## SELECTED PASSAGE:
%%
The ever-inventive Eric Sweeney will be sorely missed

The ever-inventive Eric Sweeney will be sorely missed The late Eric Sweeney

On the occasion of his retirement in 2018 as organist of Christ Church Cathedral Waterford, Dean Maria Jansson described Eric Sweeney as “a man of deep faith for whom music is his language with God”.

Eric Sweeney’s final service coincided with the ordination to the Church of Ireland priesthood of former leader of the Green Party, Trevor Sargent. Following the ceremony Mr Sweeney said he planned to devote his time to composition. However, his untimely death on July 21 this year means his plans may not have been fully realised.

One of the first Irish composers to embrace a minimalist style, Eric Sweeney was born in Dublin on July 15, 1948 and, like his younger brother Peter, attended Sandford Parish Primary School. Secondary education had the brothers at St Patrick’s Cathedral School and taking organ lessons from the revered incumbent, Sydney Grieg.

Eric continued his organ studies abroad with the eminent Flor Peeters in Belgium and the equally renowned Fernando Germani in Italy.


Back in Dublin, Eric Sweeney lectured at the College of Music and his alma mater, TCD. In 1978 he became choral director in RTÉ, working closely with the station’s ‘Singers’ until 1981. That year he and his family – he had married Sally Johnston in 1972 – moved to the music department of Waterford Institute of Technology (WIT) where he remained until 2010. By then, it might be said, Eric Sweeney had become music patriarch of the south-east.

Besides his work in WIT and the city’s Anglican cathedral, Eric Sweeney found time for composition. His extensive output covers a large corpus of chamber, organ and choral music and a considerable legacy of large-scale works including several commissions from home and abroad.
%%
[Data records]
%%
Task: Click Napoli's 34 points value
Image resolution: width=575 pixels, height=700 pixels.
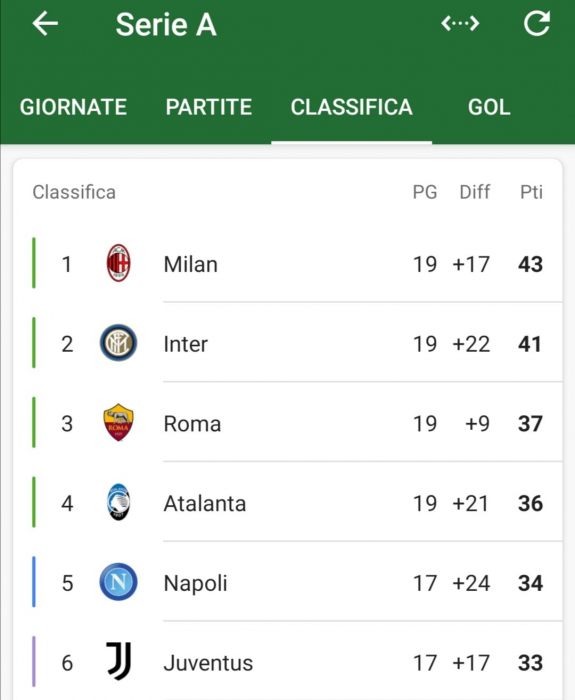Action: point(530,583)
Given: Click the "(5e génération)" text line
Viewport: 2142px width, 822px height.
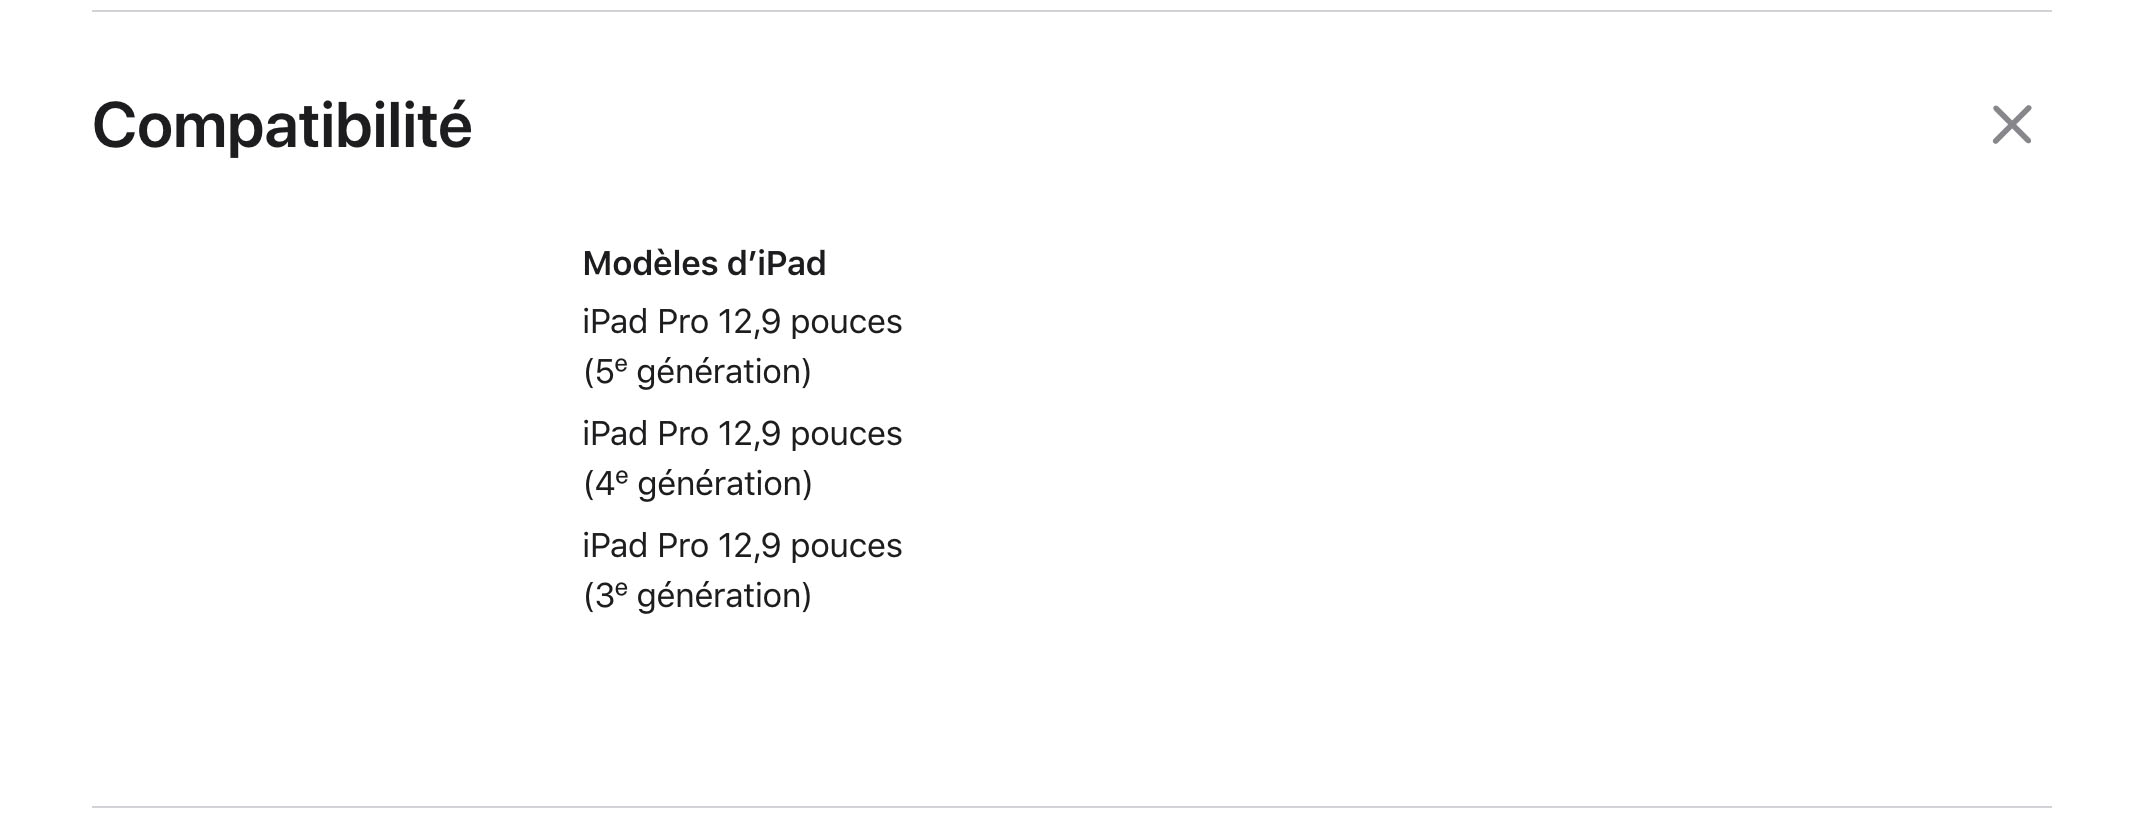Looking at the screenshot, I should (x=697, y=372).
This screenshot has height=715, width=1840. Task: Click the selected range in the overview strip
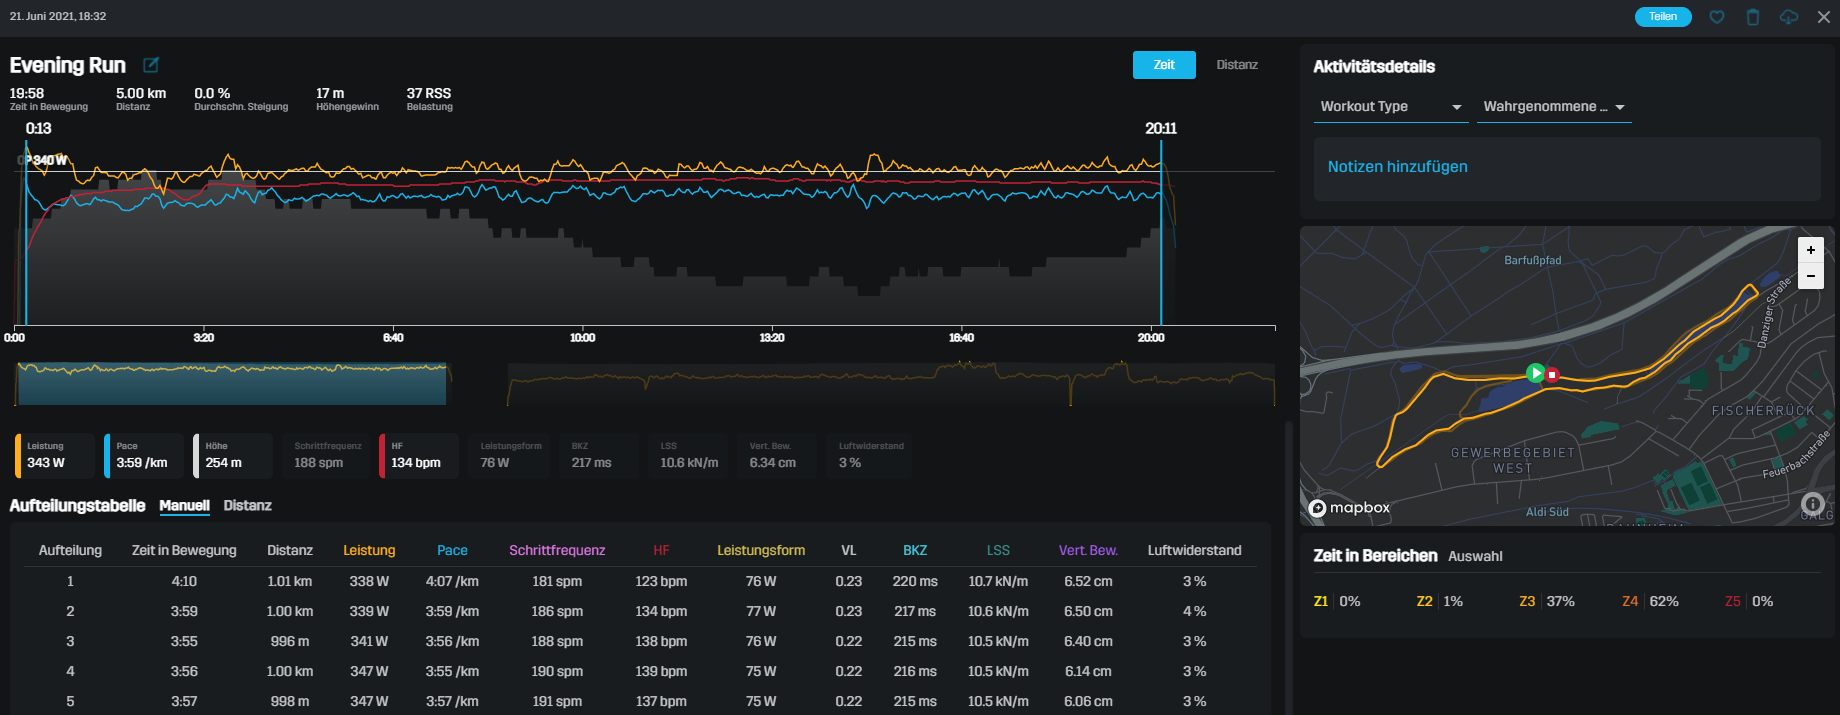click(x=232, y=384)
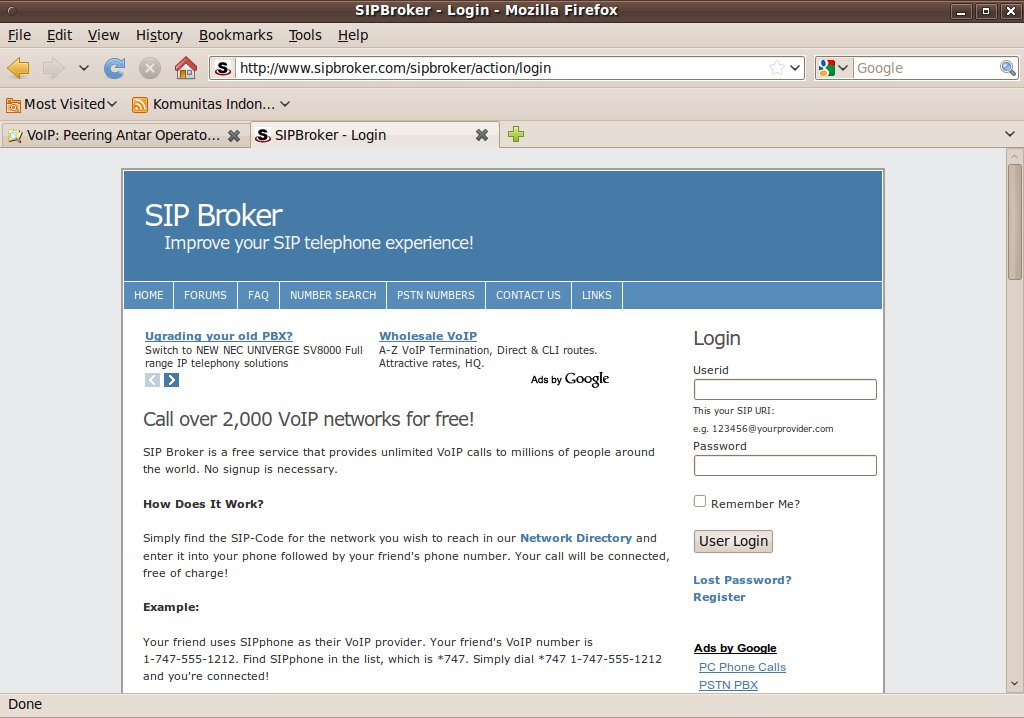This screenshot has width=1024, height=718.
Task: Show the next Google ad with the arrow
Action: click(172, 380)
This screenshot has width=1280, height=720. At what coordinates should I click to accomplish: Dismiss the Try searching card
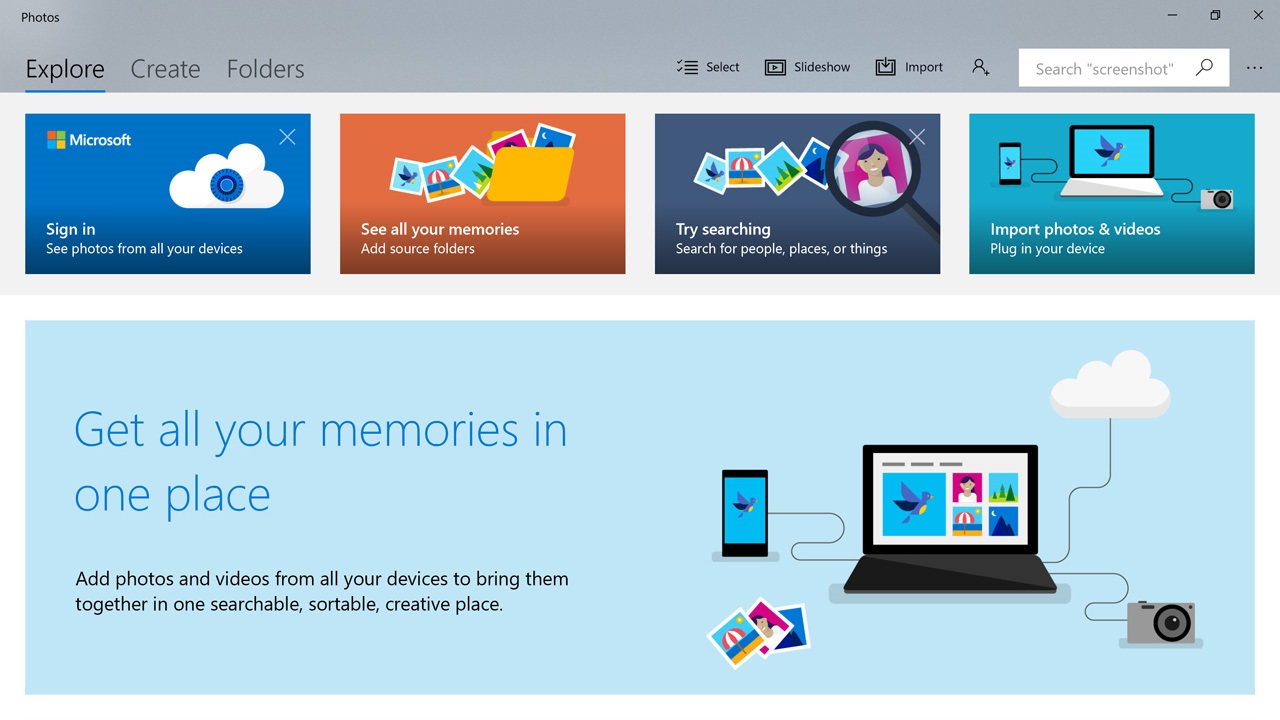coord(917,137)
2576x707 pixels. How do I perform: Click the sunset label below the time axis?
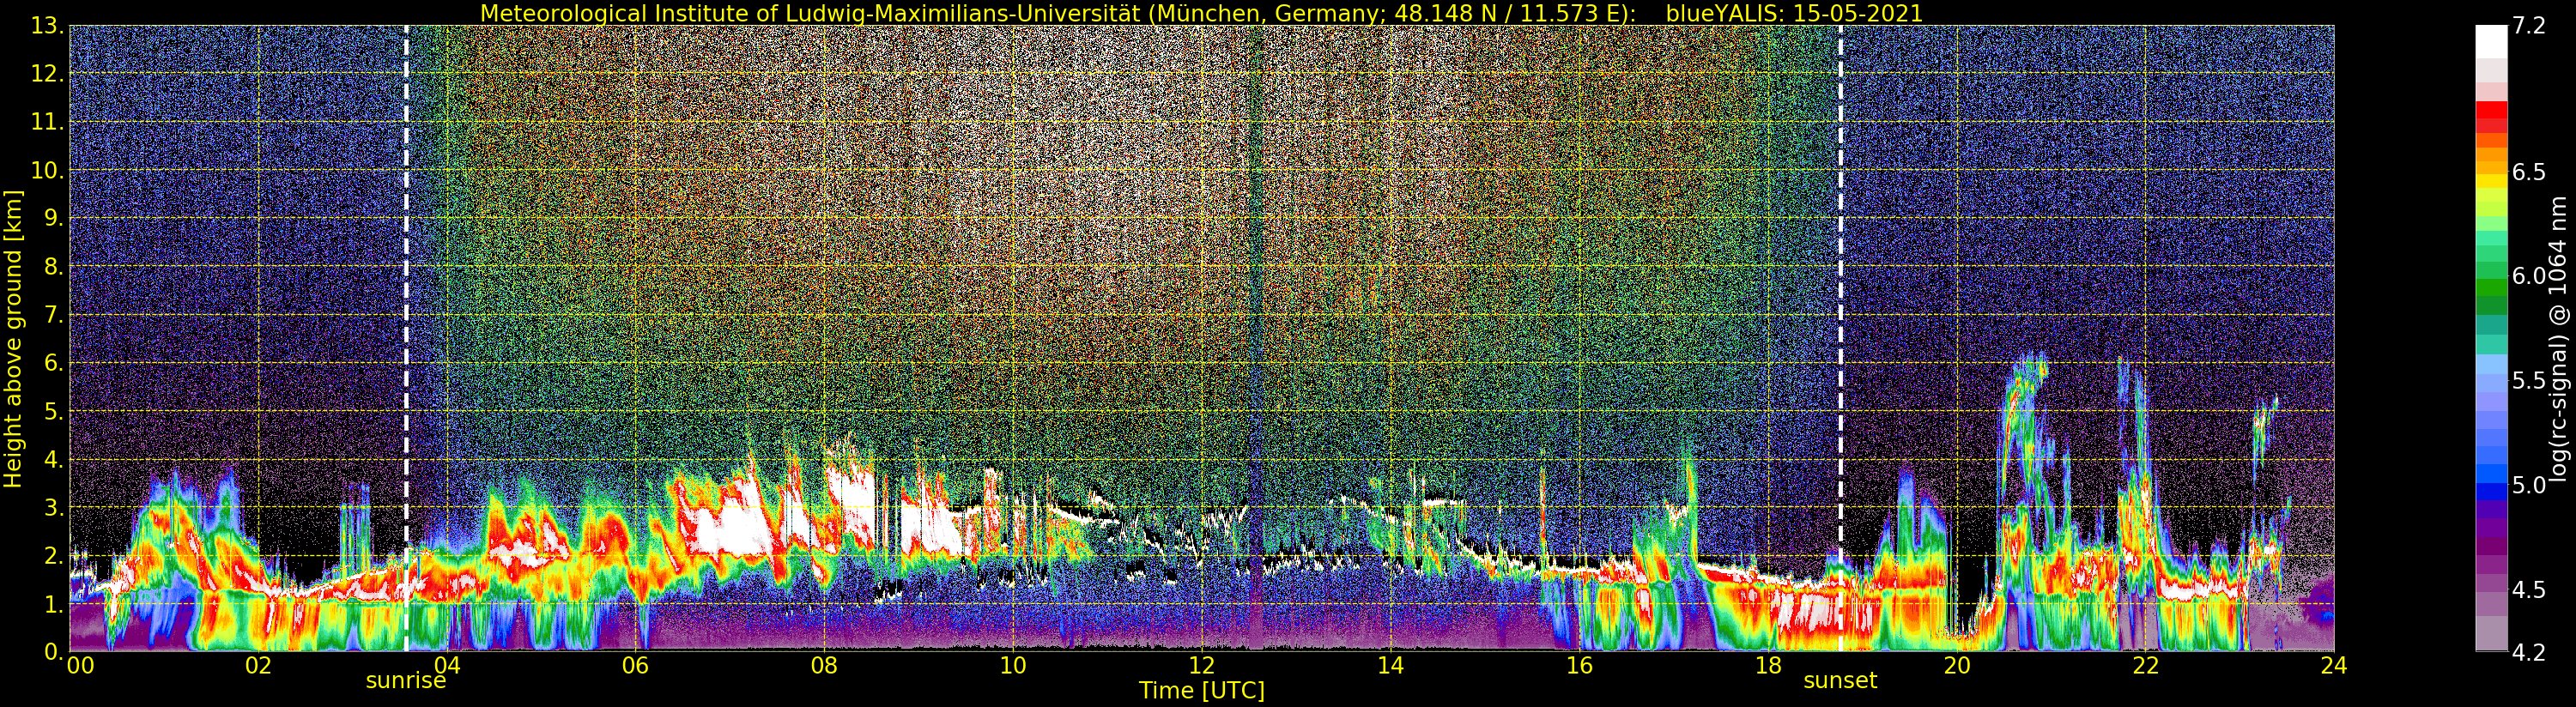(x=1839, y=681)
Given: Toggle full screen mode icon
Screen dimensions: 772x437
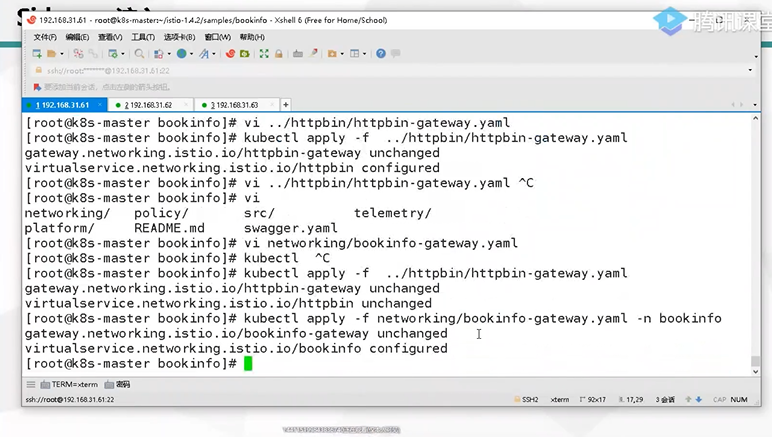Looking at the screenshot, I should [x=264, y=54].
%%
## WHAT TO DO:
a – Recast the paragraph of the Eric Sweeney obituary that begins "Back in Dublin" as a bulleted list, keeping its main facts.
b – Summarize the Eric Sweeney obituary in two sentences.
c – Extend the Eric Sweeney obituary onward from its final sentence.

## SET OF ANSWERS:
a –
- Lectured at the College of Music and at his alma mater, TCD
- Became choral director in RTÉ in 1978 and worked closely with the station's Singers until 1981
- Married Sally Johnston in 1972
- Moved with his family in 1981 to the music department of Waterford Institute of Technology (WIT), where he remained until 2010
- Could by then be called music patriarch of the south-east

b – Eric Sweeney, born in Dublin in 1948 and one of the first Irish composers to embrace a minimalist style, studied organ in Dublin, Belgium and Italy before lecturing, serving as choral director in RTÉ and working in the music department of Waterford Institute of Technology from 1981 to 2010. He retired as organist of Christ Church Cathedral Waterford in 2018, planning to devote his time to composition, but died on July 21, leaving an extensive output of chamber, organ, choral and large-scale works.

c –
Appointed a member of Aosdana, Eric Sweeney served on the board of the Arts Council, was composer-in-residence to the Newport Rhode Island Festival, visiting scholar of composition at the University of Illinois, visiting lecturer at Indiana State University and composer-in- residence at Memorial University in St John’s Newfoundland.

More recently he was composer-in-residence at Waterford University Hospital for which he wrote one of his final pieces, Hospital Voices. With its text devised by Waterford poet Edward Denniston, the work has been termed “unusual and thought-provoking”.

First performance

The cantata Deirdre for RTÉ was premièred at the National Concert Hall while his Dance Music, commissioned by London’s Royal Philharmonic Orchestra, also had its first performance at the NCH by the visiting RPO. Among Sweeney’s other compositions are two symphonies and five concerti – trumpet, saxophone, guitar, four violins and solo violin.

There are also three chamber operas – The Invader, The Green One, both with libretti by English poet Mark Roper, and Ulysses with its text adapted by Joycean expert Andrew Basquille. Excerpts from the latter were performed at various Dublin venues on Bloomsday 2016. The inventive Mr Sweeney also provided music for a number of classic silent films including The Phantom of the Opera, Dracula, Nosferatu and The Cabinet of Dr Caligari.

A man of many talents used with imaginative diversity, may Eric Sweeney’s soul rest in peace.